Start-ups tend to reach out to Quercus Insights when some combination of the following is true:
there are one or two key assets or mechanisms, and the team needs to decide how best to explore combinations, sequencing, or dosing strategies
the next round of experiments or an early in vivo study feels high-stakes, and there is concern about whether the planned design will be sufficiently informative
there is a growing collection of data and hypotheses, but no clear structure tying them together
there is interest in using mechanistic models or virtual populations, but no internal bandwidth to define or lead such work
In all of these cases, the aim is not to add complexity for its own sake, but to clarify what can be learned, what is uncertain, and what is most sensible to do next.
For early-stage teams, support from Quercus Insights typically focuses on a small number of well-defined questions, such as:
how to design a study so that it meaningfully informs future modeling or development decisions
how to prioritize a manageable set of combination or sequencing strategies to explore quantitatively
whether a compact mechanistic model or virtual population analysis is likely to be useful at this stage, and if so, what form it should take
how to make existing models or analyses more transparent and reusable for investors, partners, or new team members
Engagements are scoped to align with current stage and resources. The goal is to provide enough structure and quantitative insight to support better decisions, without creating tools that are more elaborate than the situation requires.
Many start-ups have strong biology and clinical expertise, and perhaps a part-time or junior modeler, but no one whose primary role is to frame quantitative questions and oversee modeling work. In these cases, Quercus Insights can act as fractional quantitative leadership for a defined period or project.
This may involve:
helping to articulate and refine the quantitative aspects of a development plan
advising on which modeling approaches are appropriate for given questions and data
reviewing work from internal or external modelers
supporting communication of quantitative results to boards, investors, and partners
The intent is to strengthen the team’s existing capabilities and decision-making, rather than to build long-term dependence on external support.
Teams sometimes hesitate to reach out because they do not yet have formal models, extensive datasets, or a fully specified question. Those are not prerequisites.
In practice, it is often sufficient to have:
a clear understanding of the biological system and assets
a description of the decisions or inflection points coming up in the next 6–18 months
whatever data, protocols, and prior analyses already exist, even if they are incomplete
Part of the early work can involve clarifying which questions are well-posed for quantitative support now, which are better left to later stages, and where modest adjustments to plans could substantially improve what can be learned.
Initial conversations are typically brief and exploratory.
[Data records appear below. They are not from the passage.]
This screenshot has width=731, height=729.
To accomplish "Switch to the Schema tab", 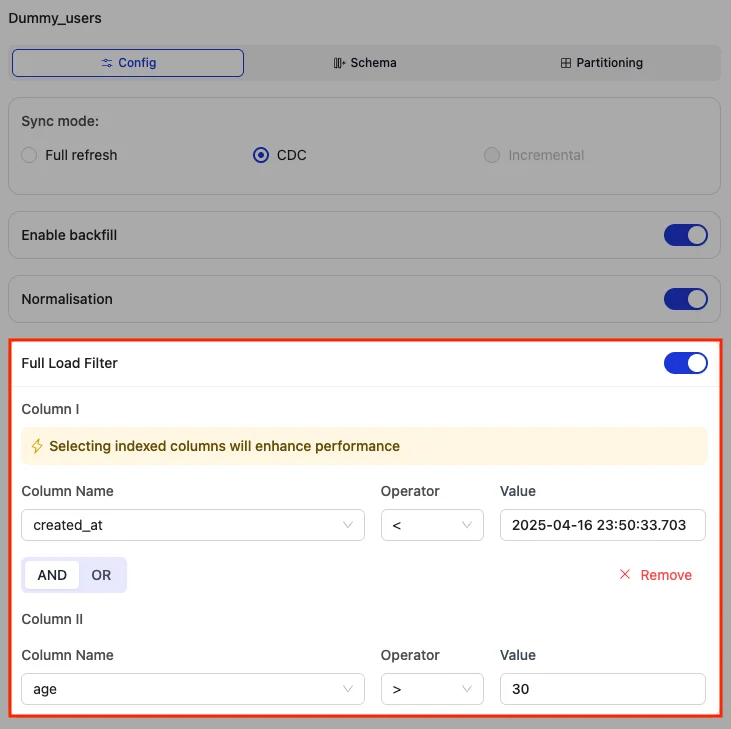I will [x=365, y=63].
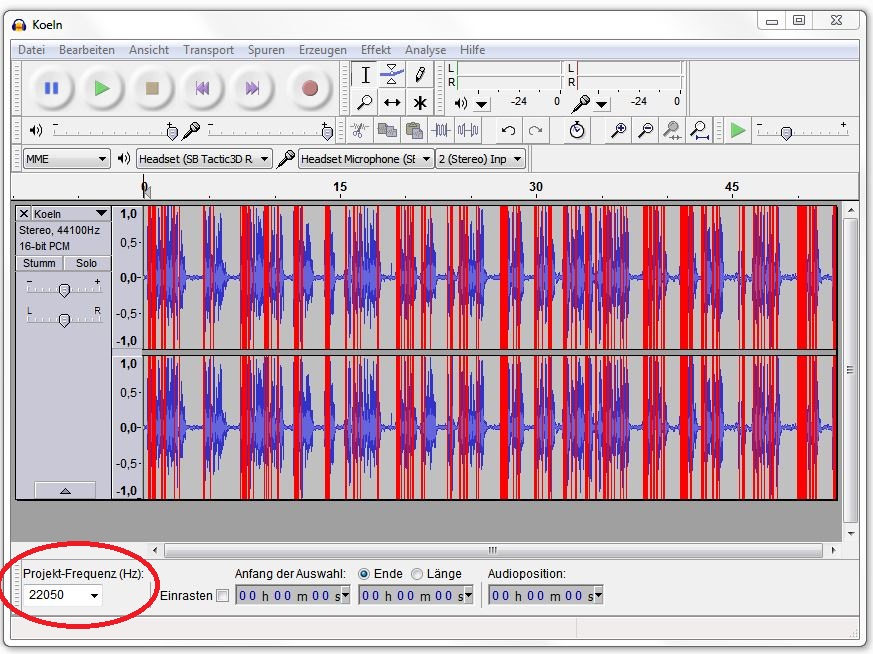
Task: Select the Länge radio button
Action: coord(417,574)
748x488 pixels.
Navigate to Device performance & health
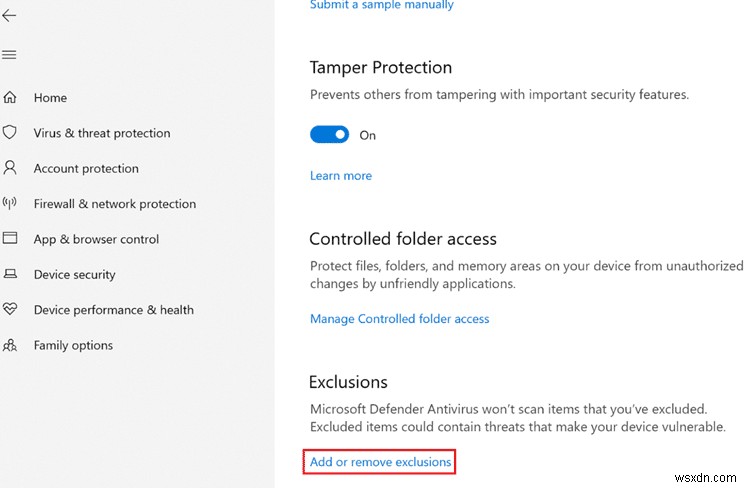click(114, 310)
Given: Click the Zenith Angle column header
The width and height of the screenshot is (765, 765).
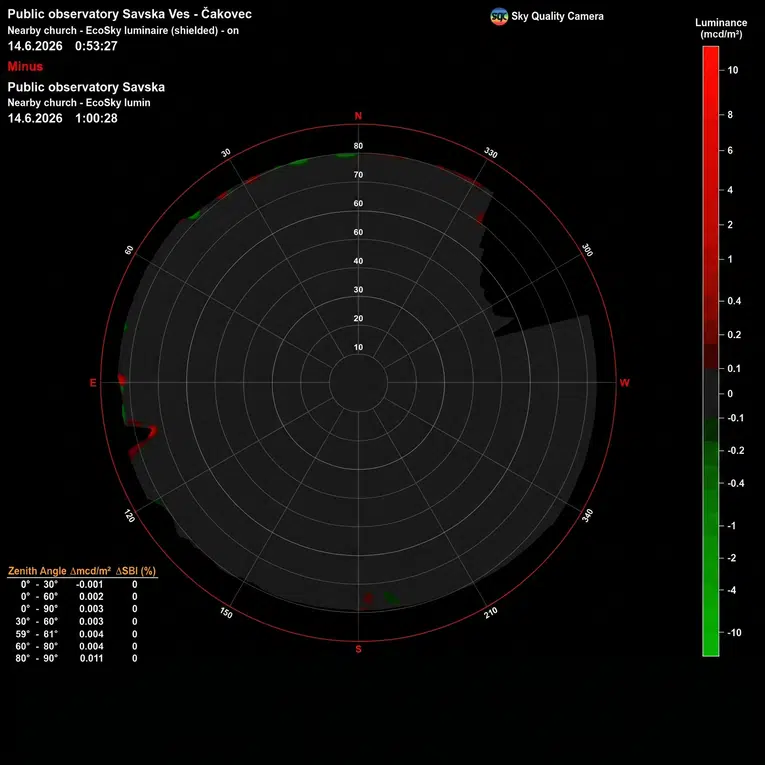Looking at the screenshot, I should [x=37, y=571].
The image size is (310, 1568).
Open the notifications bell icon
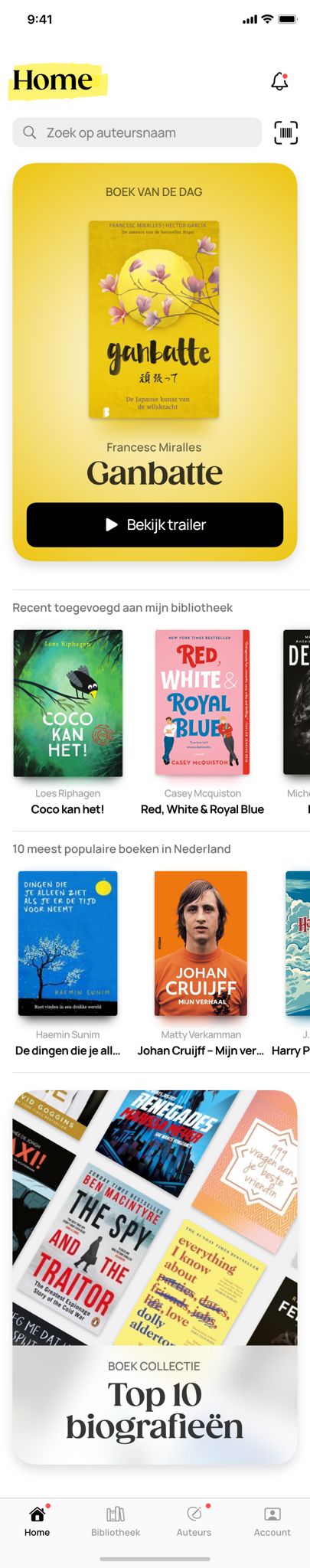coord(279,81)
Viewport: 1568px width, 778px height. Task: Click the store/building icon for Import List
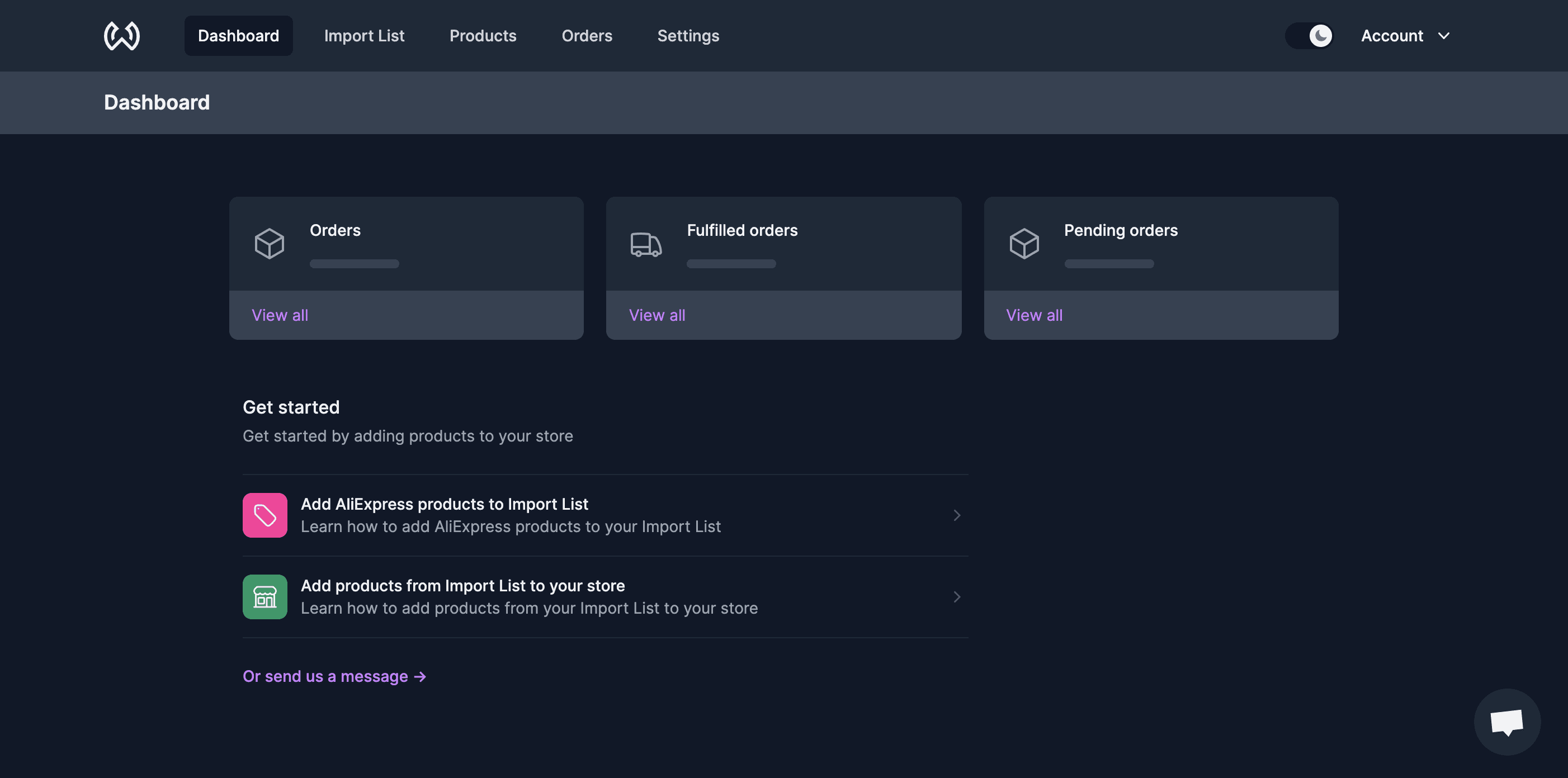(264, 596)
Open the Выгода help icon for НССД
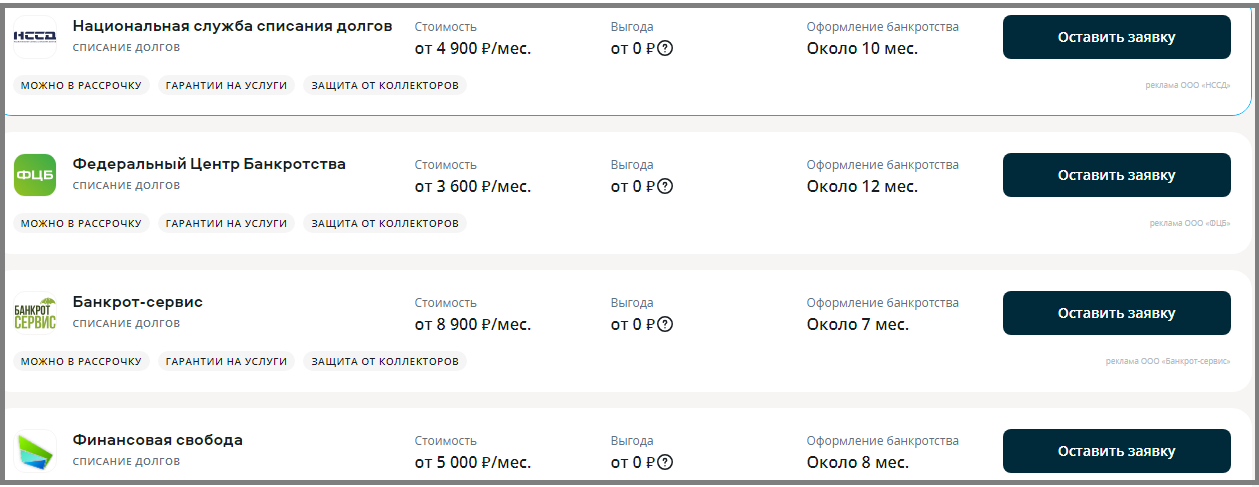Screen dimensions: 1259x487 point(665,48)
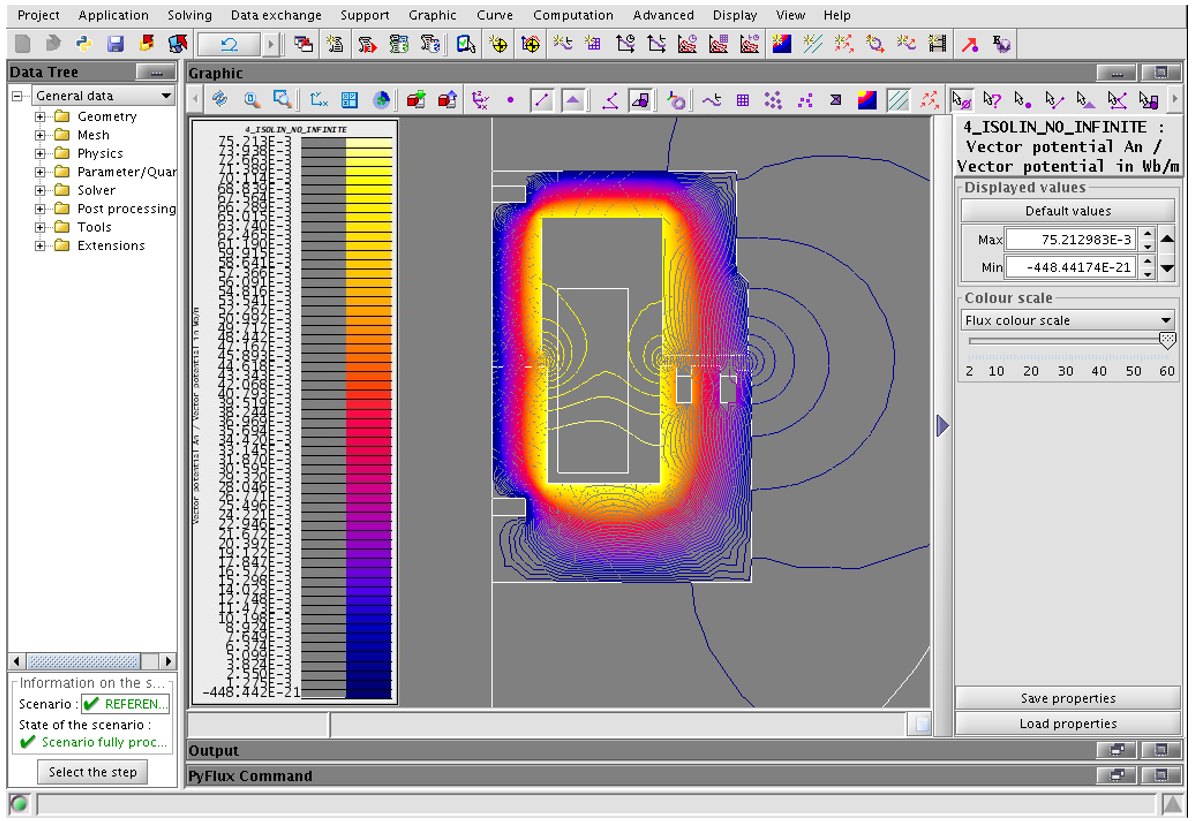The width and height of the screenshot is (1193, 821).
Task: Click the refresh view icon in Graphic toolbar
Action: coord(220,99)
They focus on understanding:
the current stage of the program
the main decisions and constraints
whether there is a role for structured quantitative input at this time
If it appears that Quercus Insights can add value, a small, clearly defined first engagement, such as an experiment design review, a focused “puzzle” consultation, or a compact modeling exercise, can be scoped. From there, the collaboration can expand, contract, or conclude based on what is most useful for the team.